A Score for Conversation

A Shit Pile of Lights and Sounds for Your Pleasure    

Home Made Time Machine    

Margaret Noble

 

 

 

Artist Statement

I create interactive, multi-sensory sculptures and installations layered in sound and gesture. I design these experiences with a diverse array of materials using archetypal and experimental forms. I inhabit these shapes with electro-acoustic sounds and tactile controls so that they come alive with intimate, participatory moments. Through visual, sonic and kinetic interplay, I seek to provoke questions about contemporary identity and human relations. Specifically, I incorporate public and private histories from the narratives left behind by families, media archives and technology. I play with time travel as I move between generational influences, historical myths, and the future.

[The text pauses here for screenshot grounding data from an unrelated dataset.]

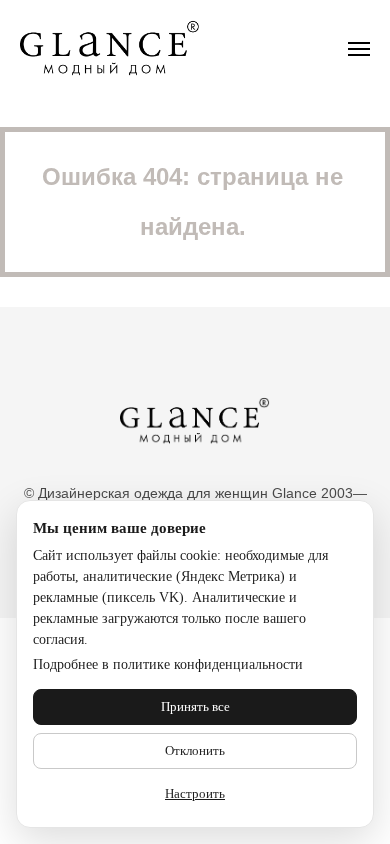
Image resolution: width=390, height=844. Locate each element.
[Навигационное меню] (359, 49)
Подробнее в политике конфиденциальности (168, 664)
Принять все (195, 706)
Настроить (195, 793)
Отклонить (195, 750)
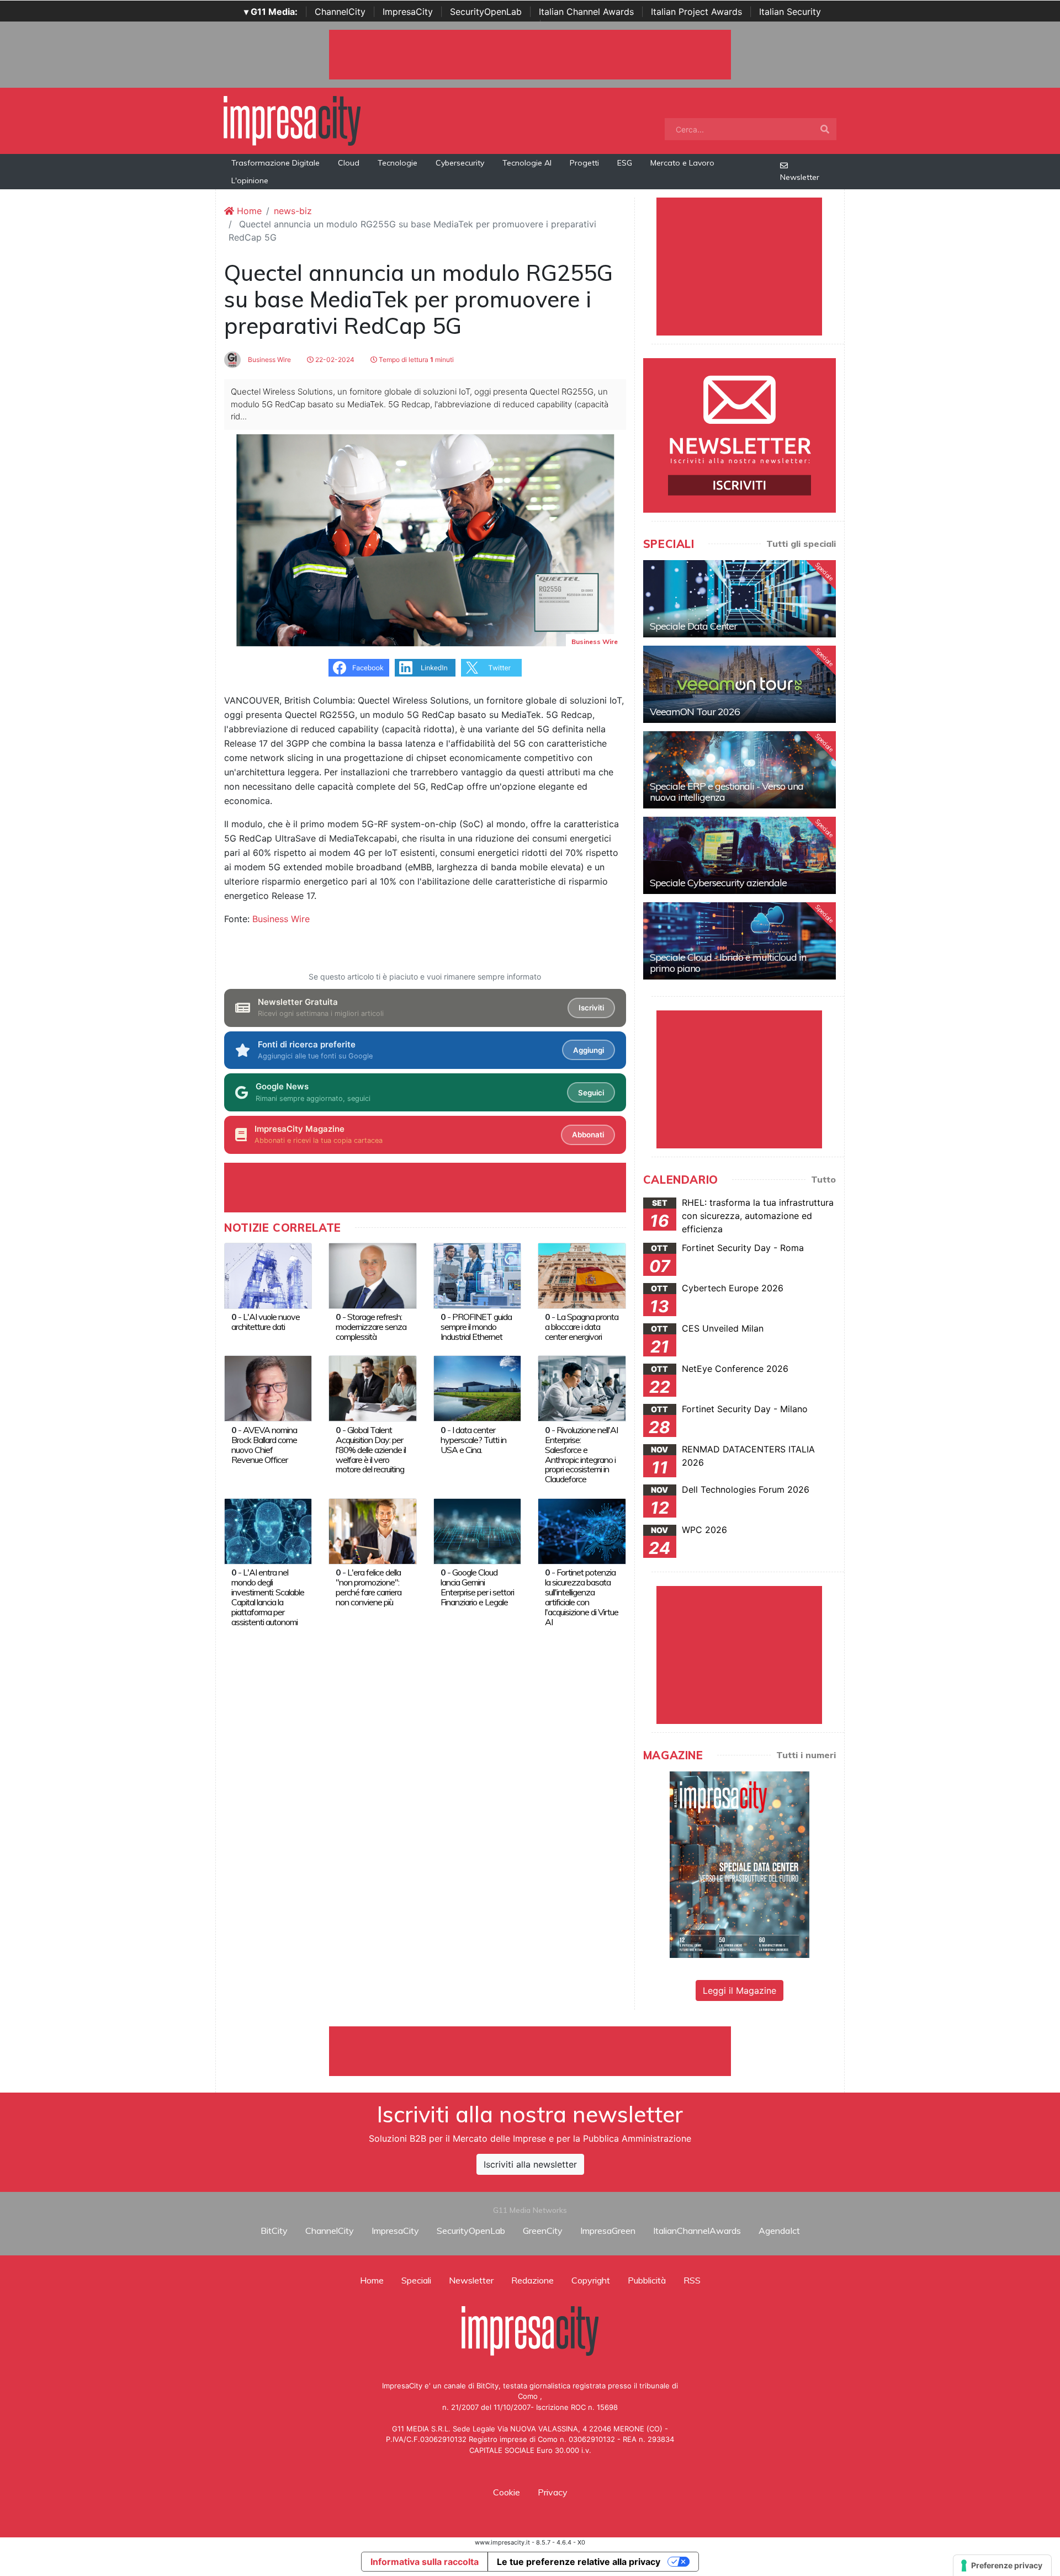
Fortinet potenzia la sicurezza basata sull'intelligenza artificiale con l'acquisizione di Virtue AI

My ongoing artistic research in this body of work is titled Conduits. Through informal archeological investigations, Conduits capitalizes on the challenges of memory, perception, and gesture. These works are designed to immerse audiences in artifacts of public hierarchies, private traumas, miscommunications and conflicted identities. These ideas are invoked by tactile gestures and ephemeral sonic moments. As animated objects, these sculptures transform space and place for participants as they navigate their own comfort levels, the sounds they perceive and the relationship between these ideas. This interplay between the various media and the participants’ responses emerge as spontaneous narratives told through relational aesthetics. For example, in my work, I Long to be Free from Longing, I present a collection of intimate sounds embedded in a traveler’s suitcase and inspired by Frederick Holderins’ poem, “All the Fruit.” In this suitcase, a series of boxes lay waiting to be touched and heard with the invitation to covet things that aren’t there. In my music box sculptures, What Was, What Is, What Is Not and A Score for Conversation, I use various tonal sound patterns controlled by interactive paper loops to explore unnoticed histories and unresolved communications. In my pieces, What Lies Beneath and Head in the Sand, I offer audiences a chance to explore social anxiety through light, sound, and duration.

For all works, there are many access points that create unique and personal time-based experiences. These moments shift and vary with each participant’s interaction. I am exploring how we understand meaning and context through our experience of interconnected media. I am interested in creating personal moments in public places. Ultimately, Conduits questions the reliability of material objects in ephemeral spaces.